(DATA EXTRACT)

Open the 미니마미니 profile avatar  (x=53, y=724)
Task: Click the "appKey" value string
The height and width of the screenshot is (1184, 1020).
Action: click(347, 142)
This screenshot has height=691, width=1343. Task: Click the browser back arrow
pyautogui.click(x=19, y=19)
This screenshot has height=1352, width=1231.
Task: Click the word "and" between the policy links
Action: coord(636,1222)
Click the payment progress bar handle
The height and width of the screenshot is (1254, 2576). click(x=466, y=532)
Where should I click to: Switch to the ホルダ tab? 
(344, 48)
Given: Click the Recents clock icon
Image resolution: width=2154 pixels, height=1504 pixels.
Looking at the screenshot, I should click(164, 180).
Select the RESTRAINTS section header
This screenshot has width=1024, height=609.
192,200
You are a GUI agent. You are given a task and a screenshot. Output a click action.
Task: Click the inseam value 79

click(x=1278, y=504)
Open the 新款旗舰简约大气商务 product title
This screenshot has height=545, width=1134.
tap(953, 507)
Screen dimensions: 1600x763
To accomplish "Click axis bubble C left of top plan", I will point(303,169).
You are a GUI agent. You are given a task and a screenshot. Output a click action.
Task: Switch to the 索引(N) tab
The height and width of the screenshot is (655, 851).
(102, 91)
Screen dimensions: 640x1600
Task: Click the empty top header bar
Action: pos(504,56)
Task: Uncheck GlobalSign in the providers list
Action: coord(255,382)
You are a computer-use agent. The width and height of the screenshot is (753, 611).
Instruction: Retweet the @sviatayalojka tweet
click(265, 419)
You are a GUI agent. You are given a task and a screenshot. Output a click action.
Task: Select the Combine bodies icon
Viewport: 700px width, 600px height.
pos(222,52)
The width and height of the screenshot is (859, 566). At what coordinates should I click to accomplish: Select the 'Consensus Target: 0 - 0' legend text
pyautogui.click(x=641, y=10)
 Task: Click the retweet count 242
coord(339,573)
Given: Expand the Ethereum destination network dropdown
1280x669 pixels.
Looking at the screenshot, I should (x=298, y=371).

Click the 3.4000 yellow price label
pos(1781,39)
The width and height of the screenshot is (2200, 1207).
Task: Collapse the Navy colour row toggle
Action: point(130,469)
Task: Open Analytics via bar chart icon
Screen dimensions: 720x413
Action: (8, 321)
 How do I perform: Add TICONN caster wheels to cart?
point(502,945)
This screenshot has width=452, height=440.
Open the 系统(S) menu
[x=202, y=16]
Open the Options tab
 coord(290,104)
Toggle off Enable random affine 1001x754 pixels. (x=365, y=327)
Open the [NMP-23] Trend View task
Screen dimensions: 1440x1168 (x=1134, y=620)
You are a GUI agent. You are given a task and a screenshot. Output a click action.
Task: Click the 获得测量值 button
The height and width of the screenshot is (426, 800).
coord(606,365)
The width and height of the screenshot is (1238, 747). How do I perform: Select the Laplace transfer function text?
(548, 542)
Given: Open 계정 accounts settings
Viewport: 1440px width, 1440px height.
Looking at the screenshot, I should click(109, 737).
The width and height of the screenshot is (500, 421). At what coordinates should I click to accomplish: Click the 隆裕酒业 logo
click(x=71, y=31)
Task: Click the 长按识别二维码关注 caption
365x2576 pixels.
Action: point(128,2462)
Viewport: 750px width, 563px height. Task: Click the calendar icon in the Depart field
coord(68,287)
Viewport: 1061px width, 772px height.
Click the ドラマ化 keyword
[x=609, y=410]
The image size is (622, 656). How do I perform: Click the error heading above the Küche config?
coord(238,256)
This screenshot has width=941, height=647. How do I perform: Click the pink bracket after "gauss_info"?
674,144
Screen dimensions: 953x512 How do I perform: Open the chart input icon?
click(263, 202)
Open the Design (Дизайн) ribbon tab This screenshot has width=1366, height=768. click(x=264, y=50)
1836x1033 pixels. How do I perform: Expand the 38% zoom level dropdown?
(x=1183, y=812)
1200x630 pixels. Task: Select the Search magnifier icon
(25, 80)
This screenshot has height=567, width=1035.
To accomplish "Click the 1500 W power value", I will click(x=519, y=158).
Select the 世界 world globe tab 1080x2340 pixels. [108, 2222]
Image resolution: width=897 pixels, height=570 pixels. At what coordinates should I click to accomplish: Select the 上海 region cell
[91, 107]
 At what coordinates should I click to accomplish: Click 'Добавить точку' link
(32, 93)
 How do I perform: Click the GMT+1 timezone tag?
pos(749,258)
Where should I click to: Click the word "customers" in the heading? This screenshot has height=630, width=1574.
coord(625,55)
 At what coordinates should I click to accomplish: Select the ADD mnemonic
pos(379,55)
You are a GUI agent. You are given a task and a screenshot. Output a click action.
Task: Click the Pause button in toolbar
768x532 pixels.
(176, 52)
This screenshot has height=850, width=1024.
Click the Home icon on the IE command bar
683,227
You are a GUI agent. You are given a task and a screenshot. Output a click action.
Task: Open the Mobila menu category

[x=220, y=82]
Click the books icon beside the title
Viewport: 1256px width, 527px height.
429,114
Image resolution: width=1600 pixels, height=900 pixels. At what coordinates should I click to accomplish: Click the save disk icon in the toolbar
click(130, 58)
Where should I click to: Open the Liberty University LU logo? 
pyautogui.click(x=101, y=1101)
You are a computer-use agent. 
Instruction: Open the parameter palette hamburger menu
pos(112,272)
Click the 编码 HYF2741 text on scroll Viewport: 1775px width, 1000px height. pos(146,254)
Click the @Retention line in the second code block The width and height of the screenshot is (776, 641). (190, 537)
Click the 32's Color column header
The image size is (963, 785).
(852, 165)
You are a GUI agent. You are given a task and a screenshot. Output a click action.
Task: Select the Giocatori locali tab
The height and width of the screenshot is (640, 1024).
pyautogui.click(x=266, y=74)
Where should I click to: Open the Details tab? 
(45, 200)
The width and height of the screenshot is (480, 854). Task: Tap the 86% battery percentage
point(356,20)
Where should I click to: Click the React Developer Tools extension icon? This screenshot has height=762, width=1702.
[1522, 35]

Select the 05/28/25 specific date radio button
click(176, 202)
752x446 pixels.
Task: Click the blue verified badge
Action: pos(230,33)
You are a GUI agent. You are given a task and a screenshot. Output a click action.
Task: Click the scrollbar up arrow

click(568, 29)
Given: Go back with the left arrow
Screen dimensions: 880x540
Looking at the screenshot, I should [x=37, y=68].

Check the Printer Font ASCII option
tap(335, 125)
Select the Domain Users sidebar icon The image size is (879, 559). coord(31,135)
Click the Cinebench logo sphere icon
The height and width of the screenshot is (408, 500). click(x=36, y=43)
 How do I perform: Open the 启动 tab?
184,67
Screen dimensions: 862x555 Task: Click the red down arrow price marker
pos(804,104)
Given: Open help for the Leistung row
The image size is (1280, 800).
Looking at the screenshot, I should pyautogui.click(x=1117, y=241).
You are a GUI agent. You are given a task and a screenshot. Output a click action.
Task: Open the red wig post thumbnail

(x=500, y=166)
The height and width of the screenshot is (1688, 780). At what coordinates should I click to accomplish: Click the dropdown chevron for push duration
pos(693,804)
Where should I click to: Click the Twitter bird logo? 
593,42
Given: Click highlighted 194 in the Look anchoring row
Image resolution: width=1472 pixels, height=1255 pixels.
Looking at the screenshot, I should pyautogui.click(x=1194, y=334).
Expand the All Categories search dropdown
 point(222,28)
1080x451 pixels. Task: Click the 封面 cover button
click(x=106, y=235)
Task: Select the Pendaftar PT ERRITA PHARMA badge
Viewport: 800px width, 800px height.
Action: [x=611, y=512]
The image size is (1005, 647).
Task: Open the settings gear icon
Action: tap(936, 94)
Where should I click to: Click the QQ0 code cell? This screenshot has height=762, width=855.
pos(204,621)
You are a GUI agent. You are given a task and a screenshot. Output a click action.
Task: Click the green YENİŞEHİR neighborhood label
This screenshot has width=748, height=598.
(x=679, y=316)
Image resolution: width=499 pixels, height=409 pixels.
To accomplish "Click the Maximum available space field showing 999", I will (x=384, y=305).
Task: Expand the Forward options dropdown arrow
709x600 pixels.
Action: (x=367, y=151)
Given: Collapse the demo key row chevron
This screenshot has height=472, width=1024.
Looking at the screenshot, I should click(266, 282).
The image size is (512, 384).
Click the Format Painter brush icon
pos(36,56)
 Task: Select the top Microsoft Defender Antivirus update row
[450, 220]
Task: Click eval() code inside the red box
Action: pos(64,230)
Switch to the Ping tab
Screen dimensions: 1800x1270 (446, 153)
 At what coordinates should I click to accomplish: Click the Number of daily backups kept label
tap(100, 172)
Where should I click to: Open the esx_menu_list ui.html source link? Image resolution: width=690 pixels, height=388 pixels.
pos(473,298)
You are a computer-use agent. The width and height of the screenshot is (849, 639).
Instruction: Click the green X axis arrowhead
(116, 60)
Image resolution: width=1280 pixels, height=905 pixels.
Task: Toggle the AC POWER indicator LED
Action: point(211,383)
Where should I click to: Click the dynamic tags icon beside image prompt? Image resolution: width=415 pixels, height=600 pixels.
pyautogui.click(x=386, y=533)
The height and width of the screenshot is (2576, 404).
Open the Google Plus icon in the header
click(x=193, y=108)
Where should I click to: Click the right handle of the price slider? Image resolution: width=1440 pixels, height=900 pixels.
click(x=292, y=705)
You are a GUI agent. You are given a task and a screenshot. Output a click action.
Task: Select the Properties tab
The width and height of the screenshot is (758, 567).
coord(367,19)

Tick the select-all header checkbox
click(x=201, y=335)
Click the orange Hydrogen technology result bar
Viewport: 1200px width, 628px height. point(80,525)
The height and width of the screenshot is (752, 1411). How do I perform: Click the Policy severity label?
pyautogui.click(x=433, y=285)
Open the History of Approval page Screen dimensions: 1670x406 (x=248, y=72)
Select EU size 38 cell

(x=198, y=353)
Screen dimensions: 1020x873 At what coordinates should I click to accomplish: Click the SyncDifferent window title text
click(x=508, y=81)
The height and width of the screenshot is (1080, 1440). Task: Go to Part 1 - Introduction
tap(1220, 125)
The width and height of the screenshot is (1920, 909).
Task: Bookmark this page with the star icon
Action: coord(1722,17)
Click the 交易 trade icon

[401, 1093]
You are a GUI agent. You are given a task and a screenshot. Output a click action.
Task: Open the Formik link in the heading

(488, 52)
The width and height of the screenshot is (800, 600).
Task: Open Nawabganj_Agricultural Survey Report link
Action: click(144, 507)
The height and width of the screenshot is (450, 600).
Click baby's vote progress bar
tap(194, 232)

(End DATA EXTRACT)

→ INSTRUCTIONS FOR THE TASK
Please restate word for word the lines of the material above, beginning with the one that holds "Select EU size 38 cell" and ending with the last.

→ OUTPUT FOR THIS TASK
Select EU size 38 cell

(x=198, y=353)
Screen dimensions: 1020x873 At what coordinates should I click to accomplish: Click the SyncDifferent window title text
click(x=508, y=81)
The height and width of the screenshot is (1080, 1440). Task: Go to Part 1 - Introduction
tap(1220, 125)
The width and height of the screenshot is (1920, 909).
Task: Bookmark this page with the star icon
Action: coord(1722,17)
Click the 交易 trade icon

[401, 1093]
You are a GUI agent. You are given a task and a screenshot. Output a click action.
Task: Open the Formik link in the heading

(488, 52)
The width and height of the screenshot is (800, 600).
Task: Open Nawabganj_Agricultural Survey Report link
Action: click(144, 507)
The height and width of the screenshot is (450, 600).
Click baby's vote progress bar
tap(194, 232)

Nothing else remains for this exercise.